What you should do:
What you return must match the material exactly, with every line present.

+++

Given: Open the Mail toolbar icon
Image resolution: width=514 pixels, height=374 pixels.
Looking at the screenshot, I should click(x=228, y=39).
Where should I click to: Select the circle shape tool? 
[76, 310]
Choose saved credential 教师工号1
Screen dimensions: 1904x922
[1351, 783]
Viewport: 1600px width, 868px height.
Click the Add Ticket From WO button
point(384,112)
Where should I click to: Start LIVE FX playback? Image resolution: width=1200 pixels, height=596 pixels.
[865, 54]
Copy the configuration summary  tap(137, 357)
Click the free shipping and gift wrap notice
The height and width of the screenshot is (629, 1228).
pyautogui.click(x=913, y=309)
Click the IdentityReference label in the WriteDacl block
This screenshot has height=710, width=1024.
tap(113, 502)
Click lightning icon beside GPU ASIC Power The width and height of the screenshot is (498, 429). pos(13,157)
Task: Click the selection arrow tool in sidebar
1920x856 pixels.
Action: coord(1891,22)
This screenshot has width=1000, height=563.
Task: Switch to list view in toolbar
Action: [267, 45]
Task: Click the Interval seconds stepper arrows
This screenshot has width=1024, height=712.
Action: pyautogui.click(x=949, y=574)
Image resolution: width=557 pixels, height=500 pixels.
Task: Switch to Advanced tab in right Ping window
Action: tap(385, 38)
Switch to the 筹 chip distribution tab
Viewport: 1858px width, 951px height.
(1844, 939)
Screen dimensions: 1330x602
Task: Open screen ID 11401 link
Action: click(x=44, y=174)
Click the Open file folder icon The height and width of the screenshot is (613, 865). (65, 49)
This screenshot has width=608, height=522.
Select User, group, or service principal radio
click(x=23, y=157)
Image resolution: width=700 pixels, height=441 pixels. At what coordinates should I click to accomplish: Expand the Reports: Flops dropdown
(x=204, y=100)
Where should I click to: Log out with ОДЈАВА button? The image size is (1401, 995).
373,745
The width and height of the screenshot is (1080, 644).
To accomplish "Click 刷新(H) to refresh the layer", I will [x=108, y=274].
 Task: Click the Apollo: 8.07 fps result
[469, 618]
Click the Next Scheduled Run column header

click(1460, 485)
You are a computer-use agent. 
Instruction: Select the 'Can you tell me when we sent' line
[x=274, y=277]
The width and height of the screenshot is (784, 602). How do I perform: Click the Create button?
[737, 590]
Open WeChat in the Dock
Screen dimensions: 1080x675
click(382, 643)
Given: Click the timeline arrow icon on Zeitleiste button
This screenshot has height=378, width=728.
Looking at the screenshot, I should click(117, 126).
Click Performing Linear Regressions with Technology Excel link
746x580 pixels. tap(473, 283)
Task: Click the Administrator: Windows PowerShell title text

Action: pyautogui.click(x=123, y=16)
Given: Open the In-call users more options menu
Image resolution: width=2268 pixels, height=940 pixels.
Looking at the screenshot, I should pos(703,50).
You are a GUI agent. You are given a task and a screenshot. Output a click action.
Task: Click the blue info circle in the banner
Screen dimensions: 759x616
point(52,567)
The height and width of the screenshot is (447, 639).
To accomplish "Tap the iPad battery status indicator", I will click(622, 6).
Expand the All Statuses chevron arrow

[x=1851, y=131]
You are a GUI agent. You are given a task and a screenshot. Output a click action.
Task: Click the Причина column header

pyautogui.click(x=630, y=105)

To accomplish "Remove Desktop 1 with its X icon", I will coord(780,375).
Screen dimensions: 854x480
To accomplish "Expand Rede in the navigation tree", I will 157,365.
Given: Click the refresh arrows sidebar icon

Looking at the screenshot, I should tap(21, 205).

+++

Task result:
Given: Open the Mail toolbar icon
Image resolution: width=514 pixels, height=374 pixels.
Looking at the screenshot, I should click(x=228, y=39).
Where should I click to: Select the circle shape tool? 
[76, 310]
Choose saved credential 教师工号1
Screen dimensions: 1904x922
[1351, 783]
Viewport: 1600px width, 868px height.
Click the Add Ticket From WO button
point(384,112)
Where should I click to: Start LIVE FX playback? Image resolution: width=1200 pixels, height=596 pixels.
[865, 54]
Copy the configuration summary  tap(137, 357)
Click the free shipping and gift wrap notice
The height and width of the screenshot is (629, 1228).
pyautogui.click(x=913, y=309)
Click the IdentityReference label in the WriteDacl block
This screenshot has height=710, width=1024.
tap(113, 502)
Click lightning icon beside GPU ASIC Power The width and height of the screenshot is (498, 429). pos(13,157)
Task: Click the selection arrow tool in sidebar
1920x856 pixels.
Action: coord(1891,22)
This screenshot has width=1000, height=563.
Task: Switch to list view in toolbar
Action: [267, 45]
Task: Click the Interval seconds stepper arrows
This screenshot has width=1024, height=712.
Action: pyautogui.click(x=949, y=574)
Image resolution: width=557 pixels, height=500 pixels.
Task: Switch to Advanced tab in right Ping window
Action: tap(385, 38)
Switch to the 筹 chip distribution tab
Viewport: 1858px width, 951px height.
(1844, 939)
Screen dimensions: 1330x602
Task: Open screen ID 11401 link
Action: click(x=44, y=174)
Click the Open file folder icon The height and width of the screenshot is (613, 865). (65, 49)
This screenshot has width=608, height=522.
Select User, group, or service principal radio
click(x=23, y=157)
Image resolution: width=700 pixels, height=441 pixels. At what coordinates should I click to accomplish: Expand the Reports: Flops dropdown
(x=204, y=100)
Where should I click to: Log out with ОДЈАВА button? The image size is (1401, 995).
373,745
The width and height of the screenshot is (1080, 644).
To accomplish "Click 刷新(H) to refresh the layer", I will [x=108, y=274].
 Task: Click the Apollo: 8.07 fps result
[469, 618]
Click the Next Scheduled Run column header

click(1460, 485)
You are a computer-use agent. 
Instruction: Select the 'Can you tell me when we sent' line
[x=274, y=277]
The width and height of the screenshot is (784, 602). How do I perform: Click the Create button?
[737, 590]
Open WeChat in the Dock
Screen dimensions: 1080x675
click(382, 643)
Given: Click the timeline arrow icon on Zeitleiste button
This screenshot has height=378, width=728.
Looking at the screenshot, I should click(117, 126).
Click Performing Linear Regressions with Technology Excel link
746x580 pixels. tap(473, 283)
Task: Click the Administrator: Windows PowerShell title text

Action: pyautogui.click(x=123, y=16)
Given: Open the In-call users more options menu
Image resolution: width=2268 pixels, height=940 pixels.
Looking at the screenshot, I should pos(703,50).
You are a GUI agent. You are given a task and a screenshot. Output a click action.
Task: Click the blue info circle in the banner
Screen dimensions: 759x616
point(52,567)
The height and width of the screenshot is (447, 639).
To accomplish "Tap the iPad battery status indicator", I will click(622, 6).
Expand the All Statuses chevron arrow

[x=1851, y=131]
You are a GUI agent. You are given a task and a screenshot. Output a click action.
Task: Click the Причина column header

pyautogui.click(x=630, y=105)

To accomplish "Remove Desktop 1 with its X icon", I will coord(780,375).
Screen dimensions: 854x480
To accomplish "Expand Rede in the navigation tree", I will 157,365.
Given: Click the refresh arrows sidebar icon

Looking at the screenshot, I should tap(21, 205).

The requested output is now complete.